Problem 1: According to the melanin excerpt, what stays the same across ethnic groups and skin phototypes?
Problem 2: Copy the passage of the melanin excerpt starting with "Let us examine" and going on through "tested on animals.", substituting "skincare industry" for "cosmetic industry".

╭─ Selected extract

Figure 2: Melanin biosynthesis pathway. Abbreviations: DCT, Dopachrome tautomerase; DHI, 5,6-Dihydroxyindole; DHICA, DHI-2-carboxylic acid; DOPA, L-3,4-dihydroxyphenylalanine; TRP2, Tyrosinase related protein 2 (also known as DCT); TYR, Tyrosinase; TYRP1, Tyrosinase related protein 1 (also known as TRP1). In part, modified from: G.E. Costin, Decoding and modulating the color of human skin, TheCosmeticChemist.com, November 15, 2016.

Let us examine the intriguing story of the tiny, shy melanocyte at the crossroads of cultural politics of race, gender, and national attitudes of beauty and skin color. Today, the regimens of beauty include actives that do not drastically reduce the melanin content of the skin, but rather brighten the skin tone. Often a fine line separates the lightening of skin, which targets the reduction of pigmentation and focuses on producing an even skin tone, and the brightening of skin, which is directed to the restoration of vibrancy to the skin, with increased radiance and glow. Whichever may be the major consumer demand, the cosmetic industry finds itself in a race to innovate continuously while avoiding dramatic changes to skin’s homeostasis and addressing the needs of the consumer for green, organic products not tested on animals.

In Questions of Race, Ethnicity, and Xenophobia
Color tone in certain cultures relates to hierarchies of race, gender, caste, and ethnicity, which may not be immediately obvious to an outside observer. But scientists recognize that this is a matter of numbers (of melanosomes), concentrations (of melanin), or mutations that impact the biosynthesis of the pigment. This may sound rather cynical, but the reality of skin tone resides in microliters, picograms, and length of melanocyte dendrites, to say the least. It might surprise some people, but despite differences in ethnic groups or skin phototype, the number of melanocytes is the same, just the amount and type of melanin produced differs and leads to the wide array of skin tones. The amount of melanin produced is dependent on genetic factors and on the exposure to ultraviolet (UV) light.

╰─
╭─ Records supplied

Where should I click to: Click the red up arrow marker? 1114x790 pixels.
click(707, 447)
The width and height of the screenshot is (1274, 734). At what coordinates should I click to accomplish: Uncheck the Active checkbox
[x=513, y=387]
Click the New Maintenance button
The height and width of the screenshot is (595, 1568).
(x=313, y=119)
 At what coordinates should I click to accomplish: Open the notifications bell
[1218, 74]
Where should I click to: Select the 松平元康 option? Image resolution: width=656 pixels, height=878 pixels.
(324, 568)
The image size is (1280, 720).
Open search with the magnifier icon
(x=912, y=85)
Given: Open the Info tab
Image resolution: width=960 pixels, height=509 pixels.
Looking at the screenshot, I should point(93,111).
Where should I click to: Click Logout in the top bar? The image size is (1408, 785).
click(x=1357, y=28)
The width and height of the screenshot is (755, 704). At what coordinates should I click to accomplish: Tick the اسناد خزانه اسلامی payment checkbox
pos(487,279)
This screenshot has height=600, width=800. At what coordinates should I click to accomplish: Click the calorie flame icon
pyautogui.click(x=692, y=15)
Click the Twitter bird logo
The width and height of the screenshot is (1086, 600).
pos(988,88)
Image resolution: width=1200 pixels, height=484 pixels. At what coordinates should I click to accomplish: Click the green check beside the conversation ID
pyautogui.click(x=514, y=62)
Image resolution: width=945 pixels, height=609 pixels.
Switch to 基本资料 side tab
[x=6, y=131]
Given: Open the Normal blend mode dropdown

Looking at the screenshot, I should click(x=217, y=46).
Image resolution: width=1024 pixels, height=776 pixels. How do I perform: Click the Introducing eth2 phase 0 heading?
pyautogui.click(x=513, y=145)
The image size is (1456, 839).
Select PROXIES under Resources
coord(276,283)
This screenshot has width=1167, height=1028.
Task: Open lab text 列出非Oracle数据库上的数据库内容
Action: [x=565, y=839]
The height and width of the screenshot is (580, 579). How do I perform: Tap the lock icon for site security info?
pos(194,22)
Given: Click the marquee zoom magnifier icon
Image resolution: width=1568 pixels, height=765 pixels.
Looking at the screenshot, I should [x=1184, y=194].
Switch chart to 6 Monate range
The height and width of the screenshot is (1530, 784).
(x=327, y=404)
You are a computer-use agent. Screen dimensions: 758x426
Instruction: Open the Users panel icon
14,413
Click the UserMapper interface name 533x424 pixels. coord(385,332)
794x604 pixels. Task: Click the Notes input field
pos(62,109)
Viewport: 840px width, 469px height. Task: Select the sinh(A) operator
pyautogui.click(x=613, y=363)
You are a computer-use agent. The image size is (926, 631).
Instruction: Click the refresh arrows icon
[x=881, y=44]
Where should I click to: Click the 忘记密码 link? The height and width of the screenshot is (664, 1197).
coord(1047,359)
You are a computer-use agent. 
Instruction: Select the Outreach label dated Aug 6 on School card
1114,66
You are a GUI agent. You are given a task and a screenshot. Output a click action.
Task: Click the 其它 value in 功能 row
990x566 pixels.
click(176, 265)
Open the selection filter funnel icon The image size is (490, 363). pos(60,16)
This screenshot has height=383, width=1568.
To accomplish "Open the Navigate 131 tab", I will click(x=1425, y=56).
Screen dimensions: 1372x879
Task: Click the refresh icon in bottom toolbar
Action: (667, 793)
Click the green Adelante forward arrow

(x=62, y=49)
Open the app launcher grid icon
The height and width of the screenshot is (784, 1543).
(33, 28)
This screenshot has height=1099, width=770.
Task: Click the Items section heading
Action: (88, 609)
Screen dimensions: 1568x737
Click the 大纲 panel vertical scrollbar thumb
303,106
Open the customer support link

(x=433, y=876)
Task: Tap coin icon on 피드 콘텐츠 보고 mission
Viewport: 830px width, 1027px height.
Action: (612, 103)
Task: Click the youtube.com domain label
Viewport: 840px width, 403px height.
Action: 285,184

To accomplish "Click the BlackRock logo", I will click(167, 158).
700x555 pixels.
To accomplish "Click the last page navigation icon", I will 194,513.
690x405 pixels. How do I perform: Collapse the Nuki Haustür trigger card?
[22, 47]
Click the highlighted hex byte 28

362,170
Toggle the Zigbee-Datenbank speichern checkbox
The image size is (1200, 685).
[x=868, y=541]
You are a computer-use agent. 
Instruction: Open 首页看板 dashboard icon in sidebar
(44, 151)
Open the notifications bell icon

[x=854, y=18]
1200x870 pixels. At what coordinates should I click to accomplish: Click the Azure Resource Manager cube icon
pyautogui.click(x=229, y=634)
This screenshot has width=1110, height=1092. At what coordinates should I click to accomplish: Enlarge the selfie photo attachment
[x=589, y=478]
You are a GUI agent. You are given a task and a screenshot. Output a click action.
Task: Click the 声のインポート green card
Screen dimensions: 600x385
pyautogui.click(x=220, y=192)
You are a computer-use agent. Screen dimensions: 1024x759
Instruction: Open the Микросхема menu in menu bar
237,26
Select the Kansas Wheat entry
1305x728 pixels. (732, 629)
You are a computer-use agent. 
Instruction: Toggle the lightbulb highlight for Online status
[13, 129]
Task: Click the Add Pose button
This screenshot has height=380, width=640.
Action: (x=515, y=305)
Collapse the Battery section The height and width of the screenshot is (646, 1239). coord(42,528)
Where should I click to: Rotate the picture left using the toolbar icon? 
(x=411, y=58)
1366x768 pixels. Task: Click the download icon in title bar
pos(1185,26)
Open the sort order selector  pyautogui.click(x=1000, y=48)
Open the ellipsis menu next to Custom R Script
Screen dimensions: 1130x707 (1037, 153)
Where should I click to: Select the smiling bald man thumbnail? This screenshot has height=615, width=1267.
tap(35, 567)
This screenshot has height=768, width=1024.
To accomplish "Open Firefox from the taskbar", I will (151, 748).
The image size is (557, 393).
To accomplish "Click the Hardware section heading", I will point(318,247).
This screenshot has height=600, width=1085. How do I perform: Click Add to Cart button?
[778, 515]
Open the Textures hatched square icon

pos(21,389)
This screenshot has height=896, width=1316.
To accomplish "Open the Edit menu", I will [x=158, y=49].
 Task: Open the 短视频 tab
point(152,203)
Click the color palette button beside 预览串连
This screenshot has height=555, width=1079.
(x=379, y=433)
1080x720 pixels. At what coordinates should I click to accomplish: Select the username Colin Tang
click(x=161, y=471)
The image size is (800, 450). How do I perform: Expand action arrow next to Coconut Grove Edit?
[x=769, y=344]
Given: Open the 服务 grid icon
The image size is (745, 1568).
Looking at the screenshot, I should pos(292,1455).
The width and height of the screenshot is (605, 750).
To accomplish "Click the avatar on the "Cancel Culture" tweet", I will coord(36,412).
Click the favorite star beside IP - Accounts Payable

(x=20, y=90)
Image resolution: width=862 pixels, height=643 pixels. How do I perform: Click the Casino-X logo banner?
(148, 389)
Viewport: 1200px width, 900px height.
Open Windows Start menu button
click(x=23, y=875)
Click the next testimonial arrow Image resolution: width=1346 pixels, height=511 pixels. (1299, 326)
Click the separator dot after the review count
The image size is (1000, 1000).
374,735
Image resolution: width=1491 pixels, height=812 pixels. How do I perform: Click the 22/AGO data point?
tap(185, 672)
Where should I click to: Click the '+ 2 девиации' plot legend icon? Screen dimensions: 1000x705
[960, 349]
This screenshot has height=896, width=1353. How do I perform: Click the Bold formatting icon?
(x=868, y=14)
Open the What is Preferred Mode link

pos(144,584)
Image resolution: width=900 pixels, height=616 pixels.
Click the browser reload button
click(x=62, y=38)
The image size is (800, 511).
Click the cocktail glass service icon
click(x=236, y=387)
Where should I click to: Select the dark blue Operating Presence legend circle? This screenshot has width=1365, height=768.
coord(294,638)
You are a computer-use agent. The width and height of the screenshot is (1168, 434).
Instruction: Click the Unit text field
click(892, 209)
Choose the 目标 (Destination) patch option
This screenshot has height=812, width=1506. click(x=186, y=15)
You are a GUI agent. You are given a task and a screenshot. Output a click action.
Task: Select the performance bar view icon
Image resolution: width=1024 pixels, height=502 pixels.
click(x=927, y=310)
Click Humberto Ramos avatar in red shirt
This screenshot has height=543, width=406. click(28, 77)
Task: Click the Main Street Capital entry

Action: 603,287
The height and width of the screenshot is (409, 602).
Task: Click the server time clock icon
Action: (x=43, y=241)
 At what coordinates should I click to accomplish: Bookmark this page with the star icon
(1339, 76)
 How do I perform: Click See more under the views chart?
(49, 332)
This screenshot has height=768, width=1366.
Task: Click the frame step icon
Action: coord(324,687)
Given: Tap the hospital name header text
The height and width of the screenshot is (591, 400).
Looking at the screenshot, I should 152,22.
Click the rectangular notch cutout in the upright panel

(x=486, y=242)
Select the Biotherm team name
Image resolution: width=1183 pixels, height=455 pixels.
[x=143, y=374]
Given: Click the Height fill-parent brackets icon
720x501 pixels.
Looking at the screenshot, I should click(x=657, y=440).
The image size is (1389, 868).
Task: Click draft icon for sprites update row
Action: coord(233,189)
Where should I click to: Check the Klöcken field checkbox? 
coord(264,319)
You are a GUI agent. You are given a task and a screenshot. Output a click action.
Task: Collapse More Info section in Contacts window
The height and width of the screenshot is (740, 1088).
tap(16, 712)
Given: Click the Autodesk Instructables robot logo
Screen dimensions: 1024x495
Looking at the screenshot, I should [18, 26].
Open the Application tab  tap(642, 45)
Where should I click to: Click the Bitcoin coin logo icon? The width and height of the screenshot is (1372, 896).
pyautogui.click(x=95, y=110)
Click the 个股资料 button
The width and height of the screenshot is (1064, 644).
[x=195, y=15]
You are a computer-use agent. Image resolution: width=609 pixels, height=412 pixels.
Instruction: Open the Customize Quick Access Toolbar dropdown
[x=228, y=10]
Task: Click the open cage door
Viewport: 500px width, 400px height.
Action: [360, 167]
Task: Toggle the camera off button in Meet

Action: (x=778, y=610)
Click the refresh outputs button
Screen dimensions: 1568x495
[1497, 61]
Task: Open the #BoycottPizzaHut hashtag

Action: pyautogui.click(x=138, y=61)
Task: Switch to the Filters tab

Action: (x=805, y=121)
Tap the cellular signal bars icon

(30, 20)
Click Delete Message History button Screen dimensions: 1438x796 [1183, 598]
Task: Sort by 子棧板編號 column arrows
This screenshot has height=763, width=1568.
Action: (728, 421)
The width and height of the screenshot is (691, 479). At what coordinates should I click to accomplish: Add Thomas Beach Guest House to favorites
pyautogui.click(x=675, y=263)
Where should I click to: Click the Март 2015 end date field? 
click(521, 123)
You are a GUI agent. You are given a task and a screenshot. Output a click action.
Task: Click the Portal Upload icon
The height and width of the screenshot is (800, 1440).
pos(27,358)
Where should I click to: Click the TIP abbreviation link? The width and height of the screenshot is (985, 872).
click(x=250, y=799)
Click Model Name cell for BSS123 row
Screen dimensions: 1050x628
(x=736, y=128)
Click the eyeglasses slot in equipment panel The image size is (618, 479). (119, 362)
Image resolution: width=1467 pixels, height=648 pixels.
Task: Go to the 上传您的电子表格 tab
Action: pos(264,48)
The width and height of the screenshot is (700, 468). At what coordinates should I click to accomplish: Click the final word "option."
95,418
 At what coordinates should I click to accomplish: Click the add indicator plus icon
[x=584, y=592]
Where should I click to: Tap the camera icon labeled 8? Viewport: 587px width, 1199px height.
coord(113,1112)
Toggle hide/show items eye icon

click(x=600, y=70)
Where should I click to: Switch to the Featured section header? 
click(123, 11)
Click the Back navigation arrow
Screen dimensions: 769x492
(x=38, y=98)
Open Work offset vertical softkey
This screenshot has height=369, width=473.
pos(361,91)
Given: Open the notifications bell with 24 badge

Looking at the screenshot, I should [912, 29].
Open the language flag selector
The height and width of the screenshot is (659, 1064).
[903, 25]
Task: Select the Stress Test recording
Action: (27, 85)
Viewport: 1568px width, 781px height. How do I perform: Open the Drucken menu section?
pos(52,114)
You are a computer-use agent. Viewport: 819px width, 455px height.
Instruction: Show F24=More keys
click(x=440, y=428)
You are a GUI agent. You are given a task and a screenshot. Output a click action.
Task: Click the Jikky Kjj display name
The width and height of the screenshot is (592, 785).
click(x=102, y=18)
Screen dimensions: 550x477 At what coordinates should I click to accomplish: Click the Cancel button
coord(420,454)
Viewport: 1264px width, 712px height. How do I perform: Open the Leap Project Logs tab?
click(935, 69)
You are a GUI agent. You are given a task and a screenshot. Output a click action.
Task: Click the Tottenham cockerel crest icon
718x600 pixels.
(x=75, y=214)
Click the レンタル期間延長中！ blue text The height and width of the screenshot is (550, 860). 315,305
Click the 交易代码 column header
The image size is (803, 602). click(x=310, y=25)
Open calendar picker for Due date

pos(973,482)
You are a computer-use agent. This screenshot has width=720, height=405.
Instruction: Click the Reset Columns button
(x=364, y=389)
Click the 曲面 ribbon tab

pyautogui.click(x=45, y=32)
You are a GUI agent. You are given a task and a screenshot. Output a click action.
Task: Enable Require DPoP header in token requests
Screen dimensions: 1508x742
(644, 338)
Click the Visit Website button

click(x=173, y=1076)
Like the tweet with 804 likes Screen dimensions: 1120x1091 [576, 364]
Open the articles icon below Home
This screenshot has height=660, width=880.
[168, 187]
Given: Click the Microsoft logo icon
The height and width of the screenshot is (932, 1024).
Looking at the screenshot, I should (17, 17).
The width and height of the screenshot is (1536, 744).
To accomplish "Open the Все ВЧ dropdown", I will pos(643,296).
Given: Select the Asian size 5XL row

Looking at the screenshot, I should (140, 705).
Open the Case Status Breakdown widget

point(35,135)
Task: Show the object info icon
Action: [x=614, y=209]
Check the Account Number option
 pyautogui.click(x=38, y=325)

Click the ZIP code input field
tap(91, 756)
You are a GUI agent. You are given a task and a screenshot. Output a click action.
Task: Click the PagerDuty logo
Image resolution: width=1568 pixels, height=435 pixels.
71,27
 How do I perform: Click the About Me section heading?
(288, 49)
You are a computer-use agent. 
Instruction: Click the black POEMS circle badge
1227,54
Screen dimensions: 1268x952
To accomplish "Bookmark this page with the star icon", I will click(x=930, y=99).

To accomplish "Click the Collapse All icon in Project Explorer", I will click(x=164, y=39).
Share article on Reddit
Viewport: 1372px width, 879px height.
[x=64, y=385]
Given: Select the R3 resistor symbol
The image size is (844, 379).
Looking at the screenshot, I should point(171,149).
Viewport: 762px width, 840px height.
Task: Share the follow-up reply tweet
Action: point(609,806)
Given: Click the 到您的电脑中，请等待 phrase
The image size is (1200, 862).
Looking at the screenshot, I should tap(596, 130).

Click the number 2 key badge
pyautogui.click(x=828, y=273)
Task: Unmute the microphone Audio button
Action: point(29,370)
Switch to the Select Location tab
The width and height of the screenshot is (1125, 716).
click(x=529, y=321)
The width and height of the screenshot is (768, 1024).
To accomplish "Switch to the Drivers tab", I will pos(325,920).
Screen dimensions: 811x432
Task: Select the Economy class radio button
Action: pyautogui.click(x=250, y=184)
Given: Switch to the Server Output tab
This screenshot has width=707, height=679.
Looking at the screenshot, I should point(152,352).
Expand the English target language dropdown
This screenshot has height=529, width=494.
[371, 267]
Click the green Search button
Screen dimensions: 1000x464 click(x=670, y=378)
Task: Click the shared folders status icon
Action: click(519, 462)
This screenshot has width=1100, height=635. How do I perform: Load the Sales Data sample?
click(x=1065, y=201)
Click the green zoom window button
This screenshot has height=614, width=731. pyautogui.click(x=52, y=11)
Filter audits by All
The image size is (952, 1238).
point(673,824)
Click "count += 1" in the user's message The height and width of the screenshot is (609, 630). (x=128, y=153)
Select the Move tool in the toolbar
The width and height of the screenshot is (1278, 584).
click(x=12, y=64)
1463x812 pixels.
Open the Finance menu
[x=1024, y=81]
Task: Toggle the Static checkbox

╰─

Written solution 1: The number of melanocytes stays the same.

Written solution 2:
Let us examine the intriguing story of the tiny, shy melanocyte at the crossroads of cultural politics of race, gender, and national attitudes of beauty and skin color. Today, the regimens of beauty include actives that do not drastically reduce the melanin content of the skin, but rather brighten the skin tone. Often a fine line separates the lightening of skin, which targets the reduction of pigmentation and focuses on producing an even skin tone, and the brightening of skin, which is directed to the restoration of vibrancy to the skin, with increased radiance and glow. Whichever may be the major consumer demand, the skincare industry finds itself in a race to innovate continuously while avoiding dramatic changes to skin’s homeostasis and addressing the needs of the consumer for green, organic products not tested on animals.